Assigned task -> Once the images are set aside, output the listing exactly as it stands.

Data for this exercise ->
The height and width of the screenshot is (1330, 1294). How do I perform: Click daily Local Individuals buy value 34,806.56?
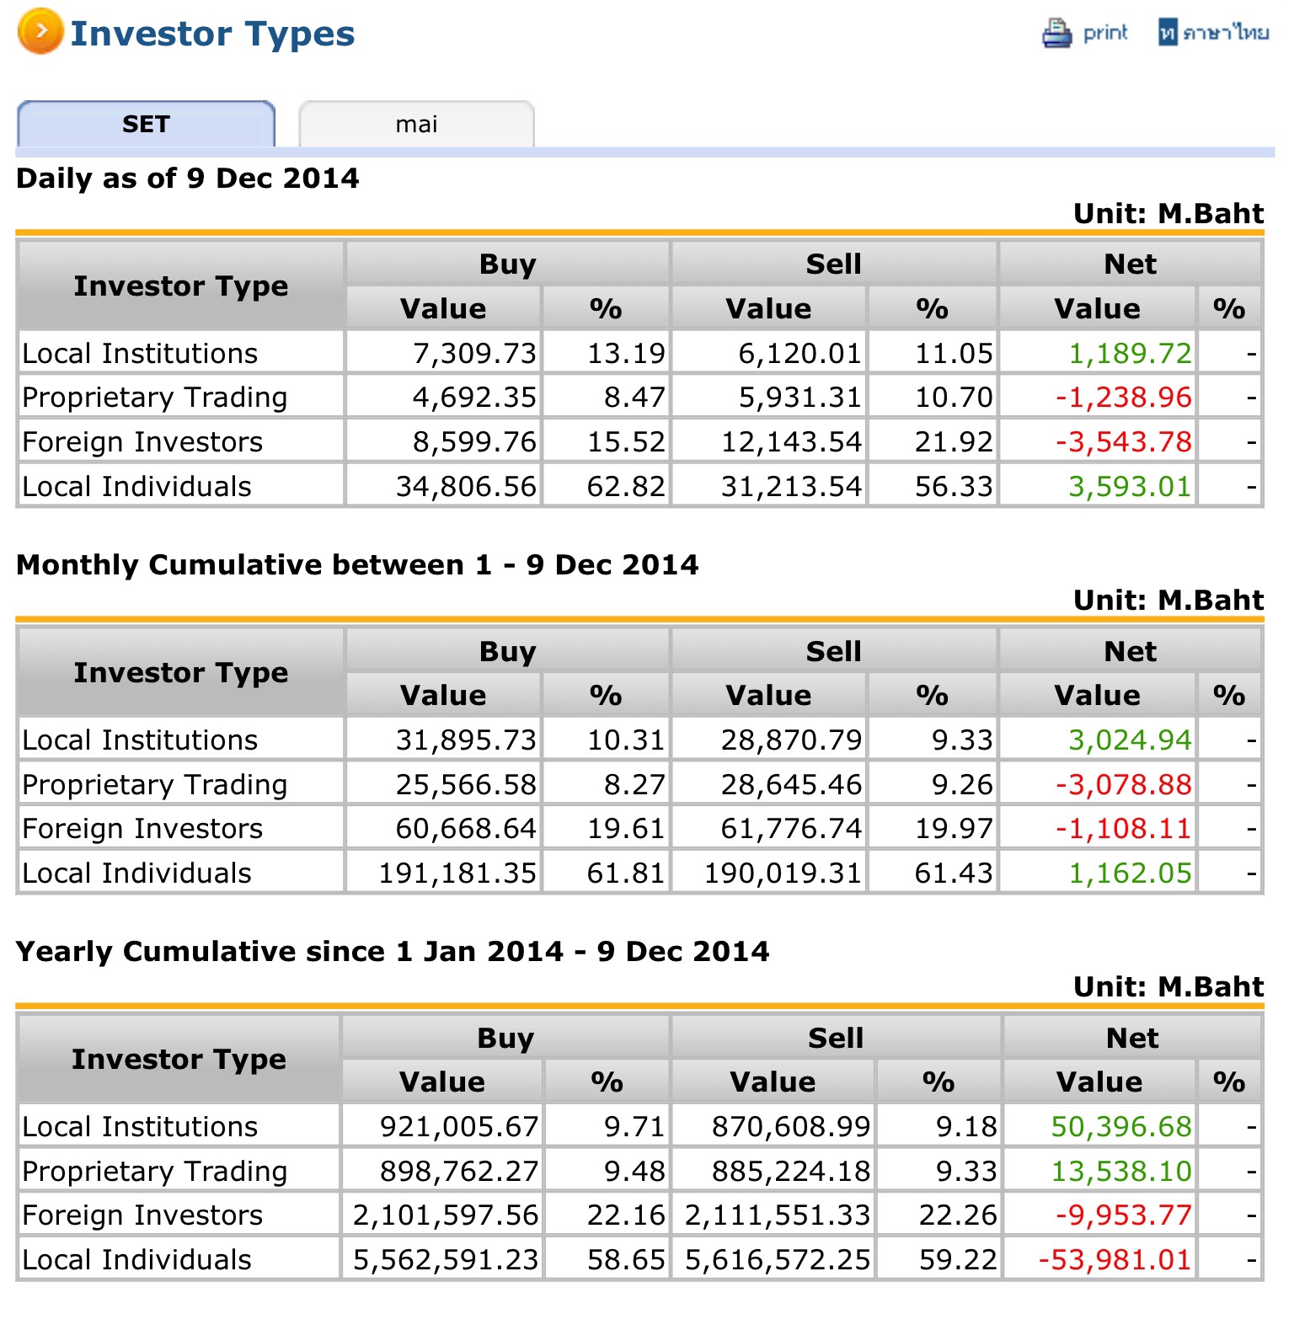click(x=466, y=486)
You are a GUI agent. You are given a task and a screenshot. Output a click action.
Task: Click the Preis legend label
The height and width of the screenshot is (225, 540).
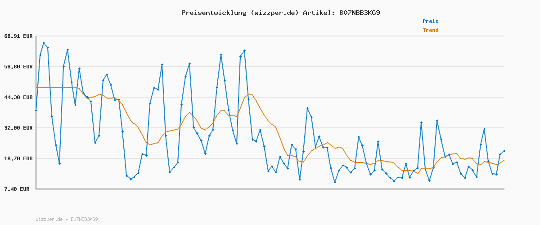(x=430, y=21)
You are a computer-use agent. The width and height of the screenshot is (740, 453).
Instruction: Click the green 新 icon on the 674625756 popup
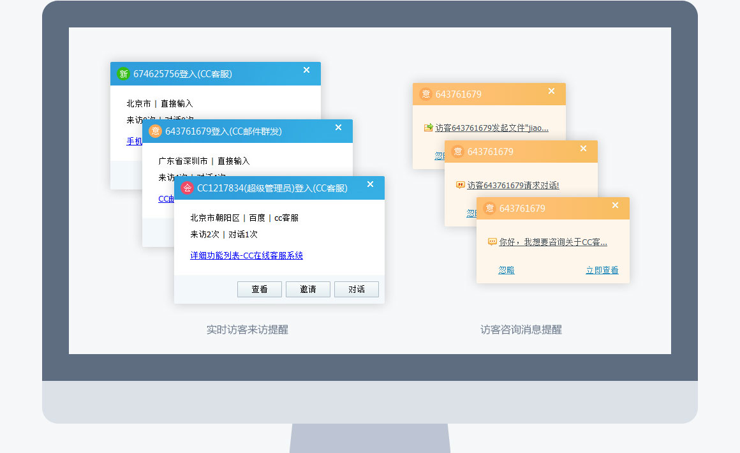(x=123, y=74)
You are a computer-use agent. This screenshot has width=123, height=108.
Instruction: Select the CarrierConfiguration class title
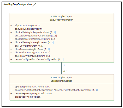tap(61, 81)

Your response ->
The height and width of the screenshot is (1330, 1294). How do I perform: Click daily Local Individuals buy value 34,806.56?
click(x=466, y=486)
You are a GUI agent. You are given a task and a screenshot. Output a click action.
Task: Click the Preis legend label
The height and width of the screenshot is (225, 540).
(x=430, y=21)
You are a computer-use agent. The width and height of the screenshot is (740, 453).
Instruction: Click the green 新 icon on the 674625756 popup
(x=123, y=74)
You are a computer-use agent. This screenshot has width=123, height=108.
Instruction: Select the CarrierConfiguration class title
tap(61, 81)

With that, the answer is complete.